L’équilibre politique calédonien repose entièrement sur la province Sud, où plus de 75 % des habitants et l’essentiel de l’économie du territoire sont concentrés. Avec 40 élus sur les 54 au Congrès, cette région est le pivot décisif des négociations. Pour Sonia Backès, présidente sortante de la liste Les Loyalistes-Le Rassemblement, ce scrutin représente «l’unique moment où les forces non indépendantistes peuvent révolutionner nos systèmes fiscaux et sociaux avec une logique libérale». Son allié Nicolas Metzdorf insiste sur l’urgence d’une victoire pour rompre le cycle de conflits.

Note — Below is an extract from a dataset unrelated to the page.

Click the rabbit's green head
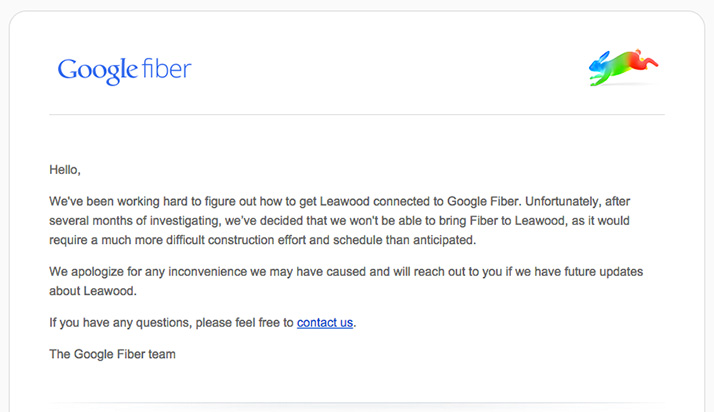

En revanche, les partis indépendantistes voient ce vote comme un échec précoce des efforts de stabilisation. Christian Tein, président du FLNKS, défend une stratégie de mobilisation massive dans les quartiers populaires, exhortant les jeunes à «redonner de la force au processus de Kanaky». Pour Oriane Cingöne Trolue, candidate du mouvement, ce scrutin n’est qu’un premier pas : «Gagner ici permettra au président du FLNKS d’atteindre son objectif national».
Les Calédoniens doivent donc choisir entre un système politique en équilibre ou une rupture profonde. Avec trois retards et des tensions montées à la hauteur de l’histoire, ce dimanche constitue le moment où chaque voix peut déterminer non seulement leur avenir local, mais aussi le cours du territoire dans les années à venir.